» Ausgangstext
########

VfB Stuttgart

Härtetest im Hexenkessel bestanden: Hoeneß und der VfB greifen nach den Sternen

Fußball Bundesliga Borussia Dortmund vs. VfB Stuttgart
Die Stuttgarter Bilanz gegen Dortmund in dieser Saison bleibt makellos. © Pressefoto Baumann

Dieser VfB Stuttgart ist eine Wucht. Am Samstagabend im Topspiel beim BVB trotzten die Stuttgarter einmal mehr allen Widerständen und sicherten sich so drei Big Points im Kampf um die Königsklasse. Den Ausfall von Abwehrchef Waldemar Anton kompensierte Angelo Stiller beim 1:0-Auswärtssieg in ungewohnter Rolle. Weshalb die Schwaben und Cheftrainer Sebastian Hoeneß nach den Sternen greifen.

########

» Datenzeilen
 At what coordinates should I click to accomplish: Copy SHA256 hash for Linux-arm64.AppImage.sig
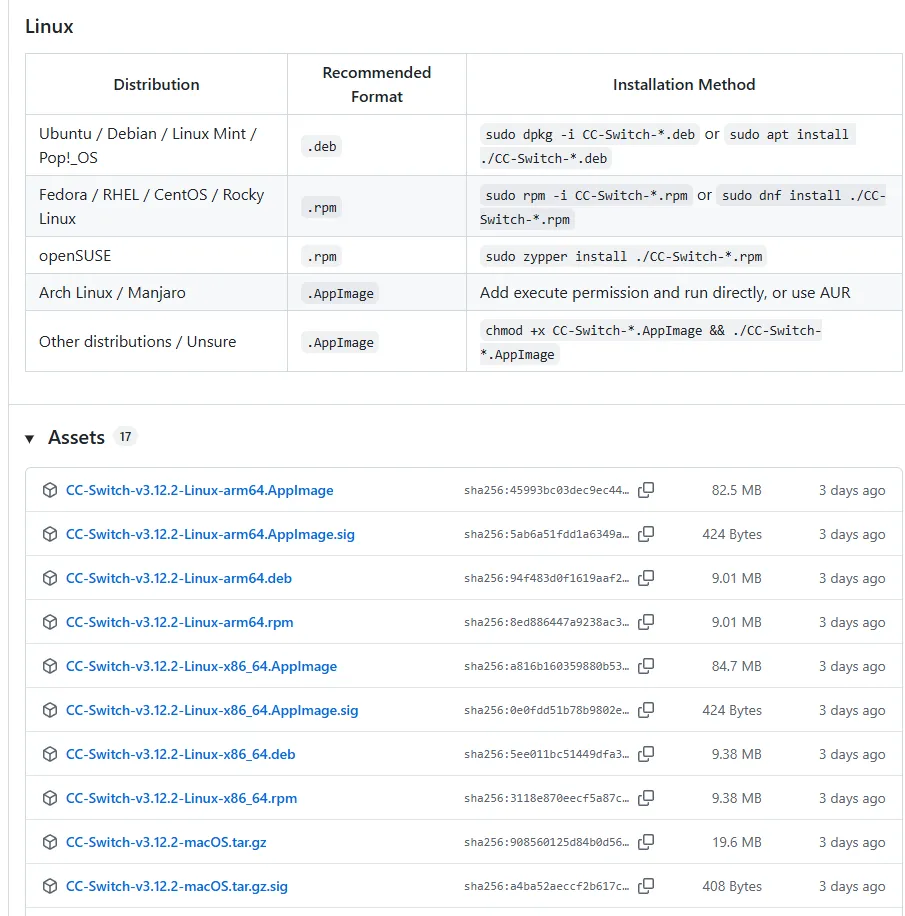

########

» Anweisungen
1. Übertrage bitte aus dem Text über den VfB Stuttgart wörtlich den Abschnitt von „Härtetest im Hexenkessel“ bis einschließlich „den Sternen greifen.“.
2. Setze den Bericht über den Auswärtssieg des VfB Stuttgart in Dortmund im Anschluss an seinen letzten Satz fort.

» Antworten je Aufgabe
1.
Härtetest im Hexenkessel bestanden: Hoeneß und der VfB greifen nach den Sternen

Fußball Bundesliga Borussia Dortmund vs. VfB Stuttgart
Die Stuttgarter Bilanz gegen Dortmund in dieser Saison bleibt makellos. © Pressefoto Baumann

Dieser VfB Stuttgart ist eine Wucht. Am Samstagabend im Topspiel beim BVB trotzten die Stuttgarter einmal mehr allen Widerständen und sicherten sich so drei Big Points im Kampf um die Königsklasse. Den Ausfall von Abwehrchef Waldemar Anton kompensierte Angelo Stiller beim 1:0-Auswärtssieg in ungewohnter Rolle. Weshalb die Schwaben und Cheftrainer Sebastian Hoeneß nach den Sternen greifen.

2.
„Es war ein besonderes Erlebnis. Wir haben Zähne gezeigt - und das über das ganze Spiel“, befand Sportdirektor Fabian Wohlgemuth nach dem überstandenen Härtetest vor 81.365 Zuschauern im Dortmunder Hexenkessel. Allen voran der gelernte Sechser Stiller, der seinen gelbgesperrten Kapitän in der Innenverteidigung hervorragend vertrat. Obwohl der 23-Jährige schon früh in der Partie eine Gelbe Karte gesehen hatte, behielt Stiller immer einen kühlen Kopf. Und wurde so auch der vor der Partie von Trainer Hoeneß eingeforderten Führungsrolle mehr als gerecht.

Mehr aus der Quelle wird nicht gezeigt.